「ユニークすぎて競合なし」製品を続けざまに投入 撮影の総合商社と化したDJIのパワーを探る:小寺信良のIT大作戦(3/4 ページ)
このところ、DJIの新製品が矢継ぎ早にリリースされている。いずれも直接の競合が見当たらない独特のものだ。
自社製品をベースに発展させる手法
一般にカメラメーカーだと、普通は「ヒット商品の次」に悩むところである。製造コストを下げてスペックアップということで、ボディーは変わらずの「マークII」だったりと、なかなか大胆な一手が打てない。そんな視点で見てみると、DJIが面白いのは、自社の商品を下敷きにして、設計から大胆に見直した次の一手を繰り出せるところである。
2015年発売のジンバルカメラ「Osmo」は、その後2018年に「Osmo Pocket」として超小型のハンディジンバルカメラに発展した。小型のカメラは、当時はネットニュース媒体が動画コンテンツに切り替わっていく時期であり、動画取材に便利だということで、多くの同業者がこれを購入したのを覚えている。

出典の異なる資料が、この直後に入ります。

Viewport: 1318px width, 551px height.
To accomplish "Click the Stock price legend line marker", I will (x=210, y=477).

2018年は、DJIのカメラ開発が一気に進んだ年で、同社のドローンで初めてズームレンズを搭載した「Mavic 2 Zoom」、ハッセルブラッドと共同開発した1インチセンサーカメラを搭載した「Mavic 2 Pro」の2モデルを同時期にリリースしている。「ヘッドが動く超小型カメラ」という分野では、もはや競合がない状況になった。なおDJIは、2017年にハッセルブラッドの株式の過半数を取得し、傘下に加えている。
2020年には、「Osmo Pocket」をさらに発展させ、「DJI Pocket 2」としてリリースした。注目は、音声の強化だ。ボディーの4方向にマイクを設置し、任意の方向にオーディオの指向性を向ける機能を搭載した。さらに「Creatorコンボ」として、ワイヤレスマイクを同梱した。これまでのDJIのカメラは、どちらかというとアクションカメラに属していたところがあり、音声収録に弱いところがあったが、「Osmo Pocket」で切り開いた動画レポート用途や、Vlog用途に音声を強化してきた。

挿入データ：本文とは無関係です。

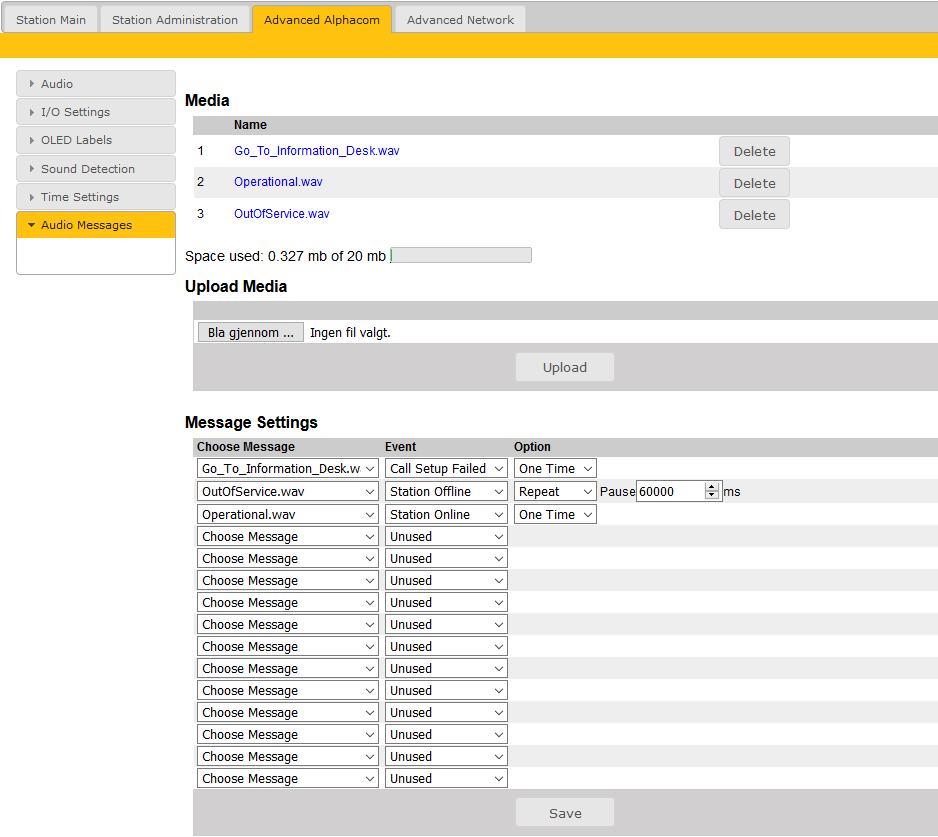Switch to the Station Main tab
Screen dimensions: 938x837
click(x=51, y=19)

ジンバル付きカメラは、これにとどまらなかった。2021年10月、プロ向けジンバルRONINの技術と、Inspireシリーズで自社開発してきたZenmuseの技術を合体させ、フルサイズ8Kジンバル一体型シネマカメラ「Ronin 4D」をデビューさせた。

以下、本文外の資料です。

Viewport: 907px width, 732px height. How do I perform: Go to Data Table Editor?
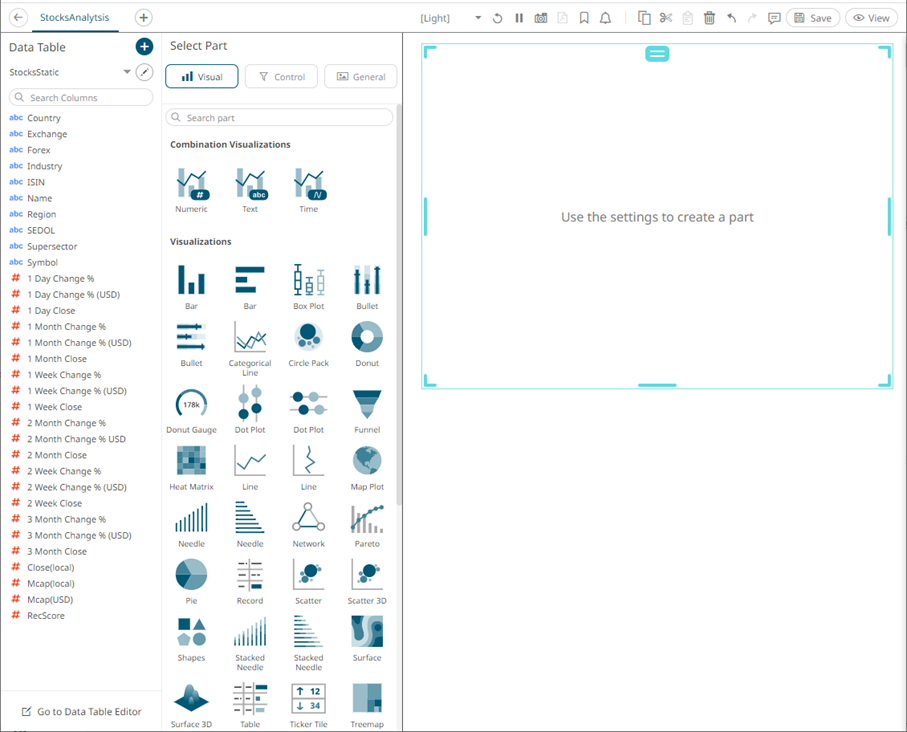pos(82,711)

ドローンで鍛えたLiDARセンサーによるフォーカスシステムやワイヤレス映像伝送システムを搭載した、モジュラーカメラである。マウントはDJIオリジナルのDLマウントで、レンズはZenmuse X7用の24mm、35mm、50mmがそのまま使える。単品で15万〜17万円ぐらいするレンズ群である。